К 5-й годовщине смерти Николая Караченцова
Жизнь кипела и переливалась в нём: выхлёстывалась, словно срывались фейерверками искры с обнажённых проводов…
Вот молодой Караченцов в «Старшем сыне»: и естественная плазма игры заливается в зрительское сознание и сердце так, будто актёр и не играет: просто живёт, растворившись в предложенном образе…
А вот, скажем, боевик: жанр по определению не имеющий ничего общего с художественностью, и, тем не менее… В «Львиной доле», исполняя алкаша-супермена, Караченцов так точно выстраивает этот контраст, с такими нотами трагизма и задушевности, что забывается… про боевик.
Уже его в роли в студенческих спектаклях «Метелица» и «Иван Васильевич» получали позитивные оценки профессионалов: театр для Караченцова – смесь лаборатории и чуда.
Бушует Тиль: бушует и смеётся, зеркалом отражая всех, проходящих вереницами вокруг; и актёр, словно воссоздавая вечный образ собственной судьбой, использует столько красок, что необыкновенность Тиля становится путеводной.
Бунтарь, шут и хулиган: и синтетически совмещая актёра, певца, мима, акробата Караченцов творил на сцене необычайное действо.
Как в «Звезде и смерти Хаокина Мурьете», где артист исполнял две роли, одна из которых – ни мало, ни много – Смерть.
Граф Резанов – трагический и бесконечно любящий, страдающий и находящий отблески гармонии в этом страдание – ворвался в мир русского театра вместе с рок-оперой «Юнона и авось»: словно – оживи этот мир, впустив в него дополнительные воздушные струи.

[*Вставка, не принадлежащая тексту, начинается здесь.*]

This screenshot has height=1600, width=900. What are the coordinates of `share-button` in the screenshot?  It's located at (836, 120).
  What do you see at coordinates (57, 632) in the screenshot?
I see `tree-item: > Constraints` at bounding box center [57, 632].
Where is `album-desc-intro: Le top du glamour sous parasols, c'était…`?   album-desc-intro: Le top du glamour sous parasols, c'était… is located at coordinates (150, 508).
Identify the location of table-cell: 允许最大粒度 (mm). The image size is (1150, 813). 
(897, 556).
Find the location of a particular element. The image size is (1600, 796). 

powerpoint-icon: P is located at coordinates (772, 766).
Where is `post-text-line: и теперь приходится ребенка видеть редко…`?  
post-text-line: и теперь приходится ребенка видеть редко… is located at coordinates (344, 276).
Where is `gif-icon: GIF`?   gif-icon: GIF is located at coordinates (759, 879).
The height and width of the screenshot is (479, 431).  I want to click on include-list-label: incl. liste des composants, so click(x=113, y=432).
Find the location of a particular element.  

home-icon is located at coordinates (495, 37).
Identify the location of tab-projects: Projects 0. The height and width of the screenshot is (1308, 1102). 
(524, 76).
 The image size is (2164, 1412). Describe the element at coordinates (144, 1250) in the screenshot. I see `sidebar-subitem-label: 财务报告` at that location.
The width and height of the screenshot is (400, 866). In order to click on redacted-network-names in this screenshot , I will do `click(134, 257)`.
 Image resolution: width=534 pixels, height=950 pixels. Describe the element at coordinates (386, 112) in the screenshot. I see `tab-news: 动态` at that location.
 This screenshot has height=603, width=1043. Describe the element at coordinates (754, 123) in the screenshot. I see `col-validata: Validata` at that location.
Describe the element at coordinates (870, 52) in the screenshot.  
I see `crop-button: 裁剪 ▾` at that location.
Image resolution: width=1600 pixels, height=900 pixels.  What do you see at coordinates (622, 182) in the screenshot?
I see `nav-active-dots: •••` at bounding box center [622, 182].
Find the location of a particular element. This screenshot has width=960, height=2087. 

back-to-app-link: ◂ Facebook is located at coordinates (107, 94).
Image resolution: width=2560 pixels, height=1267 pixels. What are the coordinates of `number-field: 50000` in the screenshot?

Киноработы шли параллельно…
Забавный такой: фат и дурак, женишок из «Собаки на сене»…
Ловкач из «Треста, который лопнул»…
Вороха людей: порой – герои, бывало – бандиты, как в «Дежа вю», например: но всегда — раскрывался необыкновенный космос Караченцова: цветной и переливающийся жизнью, с захлёбом, с азартом, такой, которому не будет конца.